§ What this task involves: Write out the data below in full, please. Keep every character as given.

§ Records provided:
==============================

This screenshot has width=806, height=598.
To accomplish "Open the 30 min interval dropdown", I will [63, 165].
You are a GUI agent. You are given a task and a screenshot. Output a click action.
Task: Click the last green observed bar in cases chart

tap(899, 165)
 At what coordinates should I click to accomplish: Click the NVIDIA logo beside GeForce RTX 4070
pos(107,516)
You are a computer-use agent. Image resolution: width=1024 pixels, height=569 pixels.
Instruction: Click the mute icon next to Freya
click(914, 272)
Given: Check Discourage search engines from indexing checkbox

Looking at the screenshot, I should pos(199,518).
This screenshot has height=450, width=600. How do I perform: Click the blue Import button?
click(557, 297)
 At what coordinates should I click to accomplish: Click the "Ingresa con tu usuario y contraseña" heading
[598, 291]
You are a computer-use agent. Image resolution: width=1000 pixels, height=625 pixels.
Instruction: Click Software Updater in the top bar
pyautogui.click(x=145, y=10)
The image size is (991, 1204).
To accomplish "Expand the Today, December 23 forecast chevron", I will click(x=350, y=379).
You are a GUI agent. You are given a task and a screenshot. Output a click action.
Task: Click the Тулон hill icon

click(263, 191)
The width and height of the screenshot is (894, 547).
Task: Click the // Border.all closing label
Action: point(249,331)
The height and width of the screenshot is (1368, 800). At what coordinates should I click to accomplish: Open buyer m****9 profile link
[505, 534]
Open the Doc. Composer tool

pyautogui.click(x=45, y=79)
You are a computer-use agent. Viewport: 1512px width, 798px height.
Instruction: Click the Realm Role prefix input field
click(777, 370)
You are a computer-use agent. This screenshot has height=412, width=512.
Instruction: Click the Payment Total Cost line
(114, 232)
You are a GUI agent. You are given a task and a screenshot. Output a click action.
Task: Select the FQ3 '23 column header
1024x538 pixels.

==============================

§ Output of the task:
This screenshot has width=806, height=598.
To accomplish "Open the 30 min interval dropdown", I will [63, 165].
You are a GUI agent. You are given a task and a screenshot. Output a click action.
Task: Click the last green observed bar in cases chart

tap(899, 165)
 At what coordinates should I click to accomplish: Click the NVIDIA logo beside GeForce RTX 4070
pos(107,516)
You are a computer-use agent. Image resolution: width=1024 pixels, height=569 pixels.
Instruction: Click the mute icon next to Freya
click(914, 272)
Given: Check Discourage search engines from indexing checkbox

Looking at the screenshot, I should pos(199,518).
This screenshot has height=450, width=600. How do I perform: Click the blue Import button?
click(557, 297)
 At what coordinates should I click to accomplish: Click the "Ingresa con tu usuario y contraseña" heading
[598, 291]
You are a computer-use agent. Image resolution: width=1000 pixels, height=625 pixels.
Instruction: Click Software Updater in the top bar
pyautogui.click(x=145, y=10)
The image size is (991, 1204).
To accomplish "Expand the Today, December 23 forecast chevron", I will click(x=350, y=379).
You are a GUI agent. You are given a task and a screenshot. Output a click action.
Task: Click the Тулон hill icon

click(263, 191)
The width and height of the screenshot is (894, 547).
Task: Click the // Border.all closing label
Action: point(249,331)
The height and width of the screenshot is (1368, 800). At what coordinates should I click to accomplish: Open buyer m****9 profile link
[505, 534]
Open the Doc. Composer tool

pyautogui.click(x=45, y=79)
You are a computer-use agent. Viewport: 1512px width, 798px height.
Instruction: Click the Realm Role prefix input field
click(777, 370)
You are a computer-use agent. This screenshot has height=412, width=512.
Instruction: Click the Payment Total Cost line
(114, 232)
You are a GUI agent. You are given a task and a screenshot. Output a click action.
Task: Select the FQ3 '23 column header
1024x538 pixels.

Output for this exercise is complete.